▶ _TEXT TO READ_
::::::::

[Image above] Credit: Argonne National Laboratory; YouTube
Scientifically speaking, the past week has been weird.
First, I read about how scientists made a discovery that brings us a step closer towards developing invisible materials.
Then came headlines about astronomers finding half of the missing matter in the universe (was anyone else unaware it was missing?).
Plus, former Blink-182 guitarist Tom DeLonge announced that he’s formed a consortium of scientists and engineers that is going to pursue so-called exotic science, including a transportation vehicle that reduces “current travel limits of distance and time.”
And then things got weird.
For instance, scientists have demonstrated entanglement swapping at a record long distance of 103 km of optical fiber. Entanglement is weird science, even for scientists—Einstein himself called entanglement “spooky action at a distance.”
As if entanglement wasn’t strange enough on its own, another team of researchers just reported that even more atoms can be entangled in a quantum relationship than previously thought—reportedly 16 million atoms can be entangled in a 1-cm crystal.

::::::::

▶ _CHALLENGE 1_
In the piece on a weird week in science, over how long a stretch of optical fiber was entanglement swapping shown?
▶ _CHALLENGE 2_
Copy word for word the stretch of the piece on a weird week in science from "[Image above] Credit: Argonne" through "things got weird.".
The material has no connection to the piece above.

::::::::

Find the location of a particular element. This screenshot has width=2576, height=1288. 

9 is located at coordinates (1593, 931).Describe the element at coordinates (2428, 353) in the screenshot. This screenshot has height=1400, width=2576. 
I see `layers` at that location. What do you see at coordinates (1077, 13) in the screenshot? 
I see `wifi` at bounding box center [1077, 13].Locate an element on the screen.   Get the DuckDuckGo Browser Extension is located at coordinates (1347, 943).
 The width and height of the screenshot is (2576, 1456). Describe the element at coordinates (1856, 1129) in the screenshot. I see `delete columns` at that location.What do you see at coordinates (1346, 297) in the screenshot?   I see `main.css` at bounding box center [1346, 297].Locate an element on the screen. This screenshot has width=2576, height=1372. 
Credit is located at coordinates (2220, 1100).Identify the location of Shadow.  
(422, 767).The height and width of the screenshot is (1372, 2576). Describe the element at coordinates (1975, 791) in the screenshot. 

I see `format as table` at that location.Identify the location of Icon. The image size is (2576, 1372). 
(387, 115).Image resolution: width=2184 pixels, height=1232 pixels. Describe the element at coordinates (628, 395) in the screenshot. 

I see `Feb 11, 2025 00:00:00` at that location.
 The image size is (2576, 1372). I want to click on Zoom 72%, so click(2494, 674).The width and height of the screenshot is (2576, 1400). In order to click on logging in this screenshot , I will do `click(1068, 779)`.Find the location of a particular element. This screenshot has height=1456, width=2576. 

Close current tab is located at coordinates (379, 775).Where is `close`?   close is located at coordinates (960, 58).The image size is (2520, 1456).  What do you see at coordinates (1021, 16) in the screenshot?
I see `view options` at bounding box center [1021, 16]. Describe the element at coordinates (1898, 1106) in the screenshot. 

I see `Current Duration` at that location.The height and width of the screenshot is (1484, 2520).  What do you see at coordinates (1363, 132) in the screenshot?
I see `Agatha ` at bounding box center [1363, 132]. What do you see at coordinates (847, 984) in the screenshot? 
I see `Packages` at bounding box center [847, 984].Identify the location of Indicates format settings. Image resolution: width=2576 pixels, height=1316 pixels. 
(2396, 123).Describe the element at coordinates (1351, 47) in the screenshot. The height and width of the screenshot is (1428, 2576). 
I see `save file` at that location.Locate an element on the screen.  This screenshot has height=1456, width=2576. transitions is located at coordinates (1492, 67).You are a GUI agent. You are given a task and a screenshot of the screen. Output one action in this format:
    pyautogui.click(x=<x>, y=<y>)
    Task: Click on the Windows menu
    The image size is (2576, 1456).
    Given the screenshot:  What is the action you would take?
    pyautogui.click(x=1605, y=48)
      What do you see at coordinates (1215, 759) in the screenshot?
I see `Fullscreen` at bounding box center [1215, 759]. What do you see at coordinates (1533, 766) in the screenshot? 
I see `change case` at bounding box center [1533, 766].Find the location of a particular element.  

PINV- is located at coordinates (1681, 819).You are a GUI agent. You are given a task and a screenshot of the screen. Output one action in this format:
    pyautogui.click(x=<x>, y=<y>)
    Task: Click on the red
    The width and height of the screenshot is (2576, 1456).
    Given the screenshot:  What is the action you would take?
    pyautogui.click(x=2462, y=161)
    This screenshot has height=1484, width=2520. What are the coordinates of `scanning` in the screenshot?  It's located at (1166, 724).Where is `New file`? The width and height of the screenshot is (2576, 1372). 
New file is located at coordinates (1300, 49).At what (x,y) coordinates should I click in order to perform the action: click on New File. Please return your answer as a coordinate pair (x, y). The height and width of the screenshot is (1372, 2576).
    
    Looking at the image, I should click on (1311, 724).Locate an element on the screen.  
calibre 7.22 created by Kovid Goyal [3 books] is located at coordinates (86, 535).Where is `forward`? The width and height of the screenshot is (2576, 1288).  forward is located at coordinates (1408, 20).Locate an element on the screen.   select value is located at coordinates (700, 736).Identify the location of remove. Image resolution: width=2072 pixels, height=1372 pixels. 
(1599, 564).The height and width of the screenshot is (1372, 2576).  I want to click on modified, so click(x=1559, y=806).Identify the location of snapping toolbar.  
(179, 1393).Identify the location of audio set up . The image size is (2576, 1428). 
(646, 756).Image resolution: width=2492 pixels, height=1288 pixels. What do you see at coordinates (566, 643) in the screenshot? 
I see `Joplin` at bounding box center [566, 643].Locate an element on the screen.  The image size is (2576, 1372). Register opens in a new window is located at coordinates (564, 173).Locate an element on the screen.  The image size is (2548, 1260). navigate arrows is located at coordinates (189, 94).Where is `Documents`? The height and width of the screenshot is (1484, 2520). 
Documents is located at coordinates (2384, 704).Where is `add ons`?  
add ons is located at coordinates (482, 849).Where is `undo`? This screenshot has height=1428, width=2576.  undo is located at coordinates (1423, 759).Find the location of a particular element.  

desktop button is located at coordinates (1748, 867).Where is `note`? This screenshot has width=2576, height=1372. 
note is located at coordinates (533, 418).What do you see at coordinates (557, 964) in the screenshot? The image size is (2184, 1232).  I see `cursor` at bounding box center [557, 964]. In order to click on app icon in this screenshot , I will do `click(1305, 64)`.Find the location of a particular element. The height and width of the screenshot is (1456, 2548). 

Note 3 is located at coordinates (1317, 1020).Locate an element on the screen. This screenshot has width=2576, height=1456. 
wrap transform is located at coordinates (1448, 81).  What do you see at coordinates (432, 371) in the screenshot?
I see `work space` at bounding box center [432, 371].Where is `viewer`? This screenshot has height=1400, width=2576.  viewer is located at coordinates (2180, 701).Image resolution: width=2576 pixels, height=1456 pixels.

::::::::

▶ _FULL OUTPUT 1_
A record 103 km of optical fiber.

▶ _FULL OUTPUT 2_
[Image above] Credit: Argonne National Laboratory; YouTube
Scientifically speaking, the past week has been weird.
First, I read about how scientists made a discovery that brings us a step closer towards developing invisible materials.
Then came headlines about astronomers finding half of the missing matter in the universe (was anyone else unaware it was missing?).
Plus, former Blink-182 guitarist Tom DeLonge announced that he’s formed a consortium of scientists and engineers that is going to pursue so-called exotic science, including a transportation vehicle that reduces “current travel limits of distance and time.”
And then things got weird.